A dureza e a alcalinidade são freqüentemente confundidas pois ambas são expressas em mg/L de CaCO3 e costumam apresentar concentrações iguais na maioria das águas. Entretanto, se a alcalinidade for derivada da dissolução de carbonato de sódio ao invés de carbonato de cálcio ou magnésio, é possível ocorrer baixa dureza e alta alcalinidade. As águas ácidas costumam apresentar dureza mais elevada que a alcalinidade, pois a base bicarbonato é neutralizada pela acidez, enquanto os íons responsáveis pela dureza não se modificam.

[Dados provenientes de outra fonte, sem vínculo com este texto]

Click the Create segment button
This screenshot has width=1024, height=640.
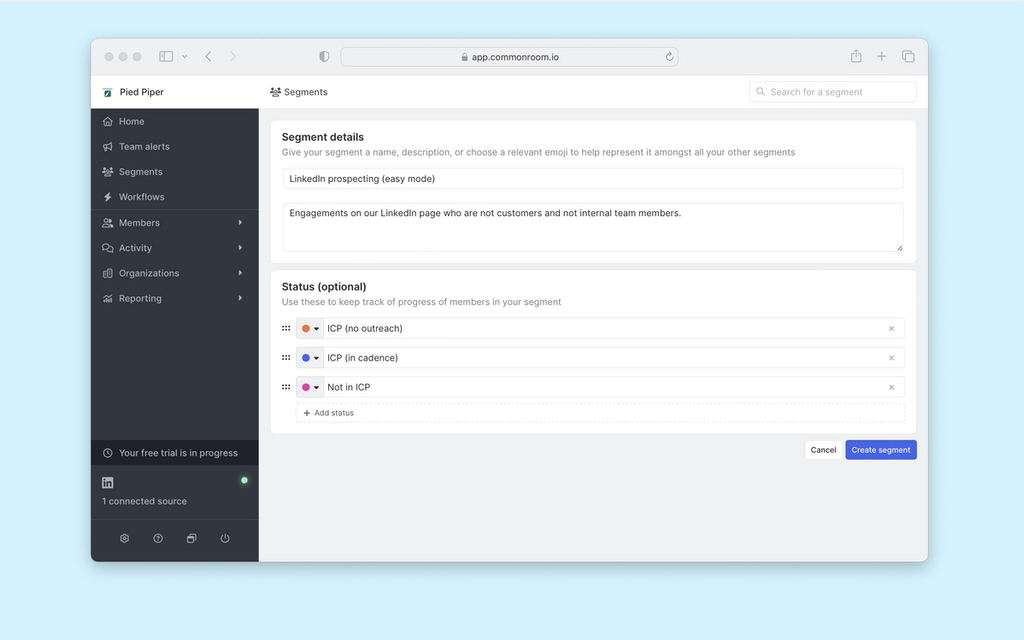[x=880, y=449]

A dureza e a alcalinidade vêm sendo consideradas como os mais importantes parâmetros para o sucesso de um cultivo do L. vannamei em águas interiores, mais importante até que a salinidade. Isto porque elas parecem suprir os íons necessários para o equilíbrio osmótico destes camarões. No laboratório de aqüicultura da UFPE comprovamos este fato ao cultivar L. vannamei em água doce, 0 ppt aferido pelo método de “Mohr-Knudsen”, por um período de 112 dias alcançando peso médio final de 8,5g e sobrevivências de 66,6% e 73,3%, a dureza da água variando de 100 a 268 mg/L de CaCO3.

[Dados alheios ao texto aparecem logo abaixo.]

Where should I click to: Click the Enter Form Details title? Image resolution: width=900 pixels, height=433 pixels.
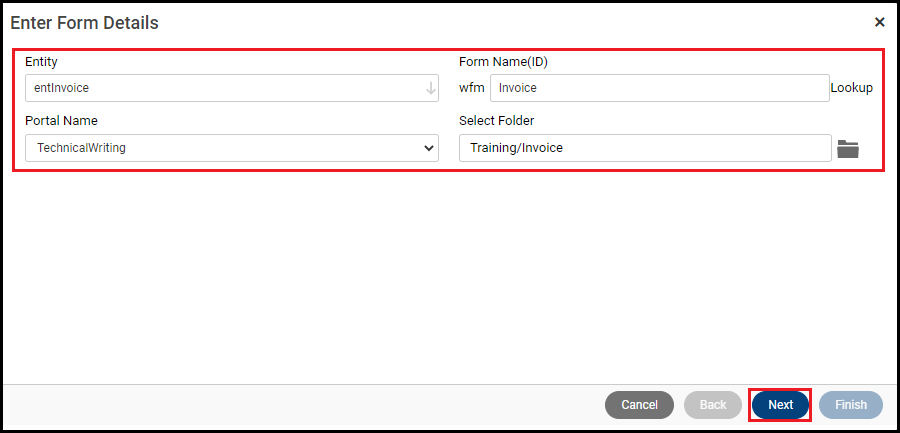pyautogui.click(x=84, y=22)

Valores baixos de dureza e alcalinidade podem ser aumentados através da calagem da água ou do solo. Para calagem da água de viveiros já povoados a preferência deve recair para o uso do calcário agrícola dolomítico, pois apresentam maiores teores de magnésio. Quanto mais fina a granulometria do calcário, melhor. A cal hidratada e cal virgem devem ser usadas apenas no solo dos viveiros vazios, pois se aplicados na água fazem o pH subir muito rapidamente e isto pode ser prejudicial para as pós-larvas de camarões. É importante lembrar que em águas de viveiro com 80 a 100 mg/Litro de alcalinidade, o calcário agrícola geralmente não se dissolve, por isto, para não perder dinheiro, sempre que puder, o produtor deve proceder a análise da dureza e da alcalinidade da água ou do solo antes da calagem. Geralmente aplica-se entre 100 a 200 kg de calcário por 1.000 m2 (ou 1.000 a 2.000 kg/hectare).

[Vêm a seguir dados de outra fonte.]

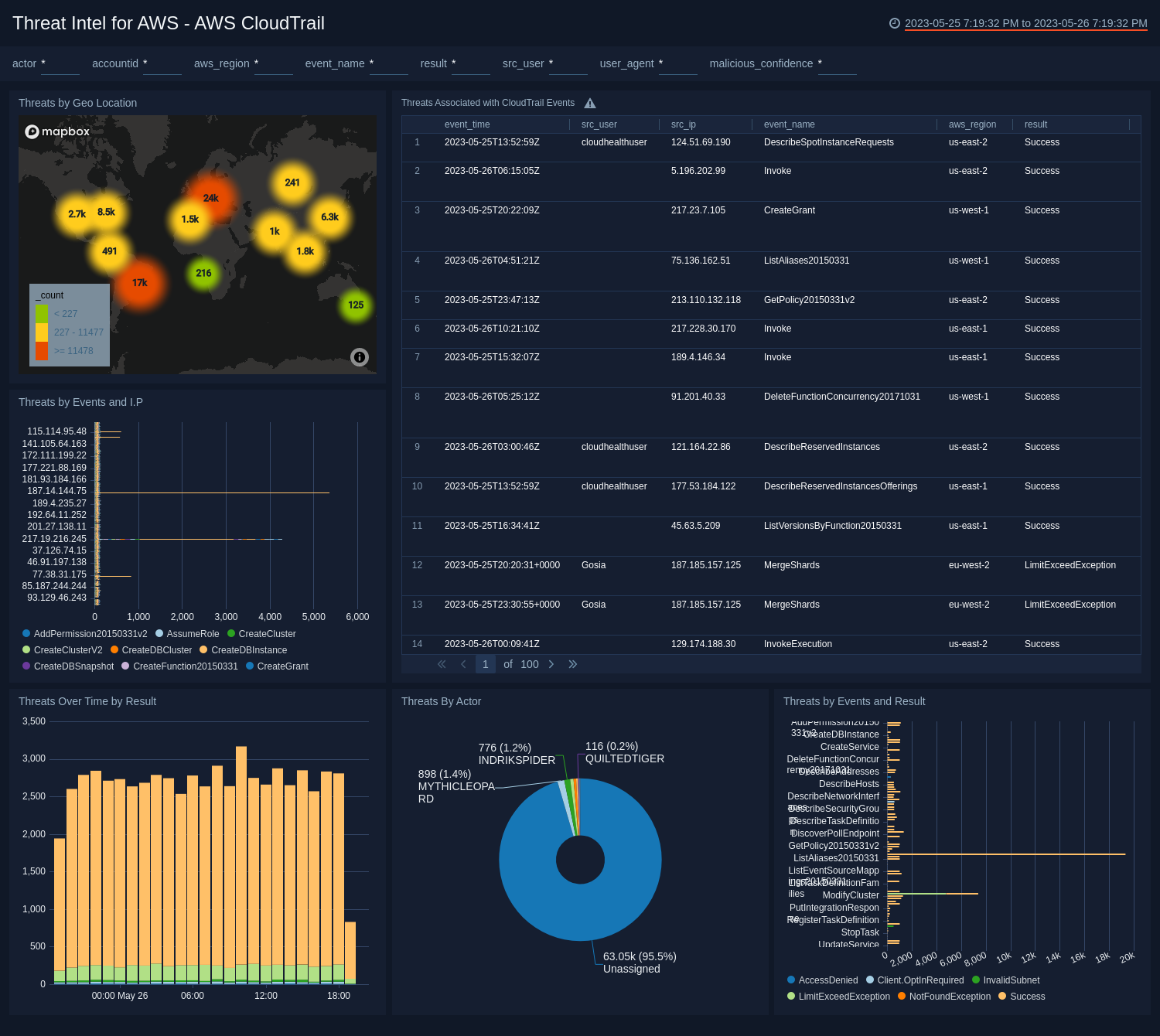Go to next table page with the right chevron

O tipo de solo tem uma grande influência nos valores de dureza e alcalinidade, isto porque ambas derivam principalmente da dissolução do calcário contido nos solos. Antes de se decidir por uma área para cultivo do camarão, um procedimento correto seria a análise da água e do solo. Os cultivos de L. vannamei em água doce no estado de Colima no México, são feitos em viveiros cujos solos são compostos de Calcita e Dolomita de Cálcio, Magnésio e Silicoaluminato de Cálcio e Magnésio. A presença destes minerais contribui para a manutenção da dureza e alcalinidade da água nos viveiros e favorece o crescimento do camarão.

Vocação do vannamei

Como vimos, a versatilidade do Litopenaeus vannamei para adaptar-se a diferentes tipos de água é o grande atrativo para a migração dos cultivos de camarão das áreas litorâneas para o interior. Segundo levantamento da Associação Brasileira dos Criadores de Camarão (ABCC), há 30 mil poços sem uso no semi-árido nordestino porque a água é salobra. A criação de camarões é uma das atividades que mais emprega mão-de-obra no país e a interiorização da produção de camarão marinho pode contribuir para diminuir a pobreza do homem nordestino. Porém para que a atividade seja bem-sucedida mais esforços devem ser feitos para a compreensão dos limites e requerimentos fisiológicos do Litopenaeus vannamei nos diferentes tipos de água, principalmente pelos órgãos de fomento a pesquisa, que devem incentivar as universidades a desenvolver projetos que forneçam subsídios aos carcinicultores nessa nova modalidade de cultivo.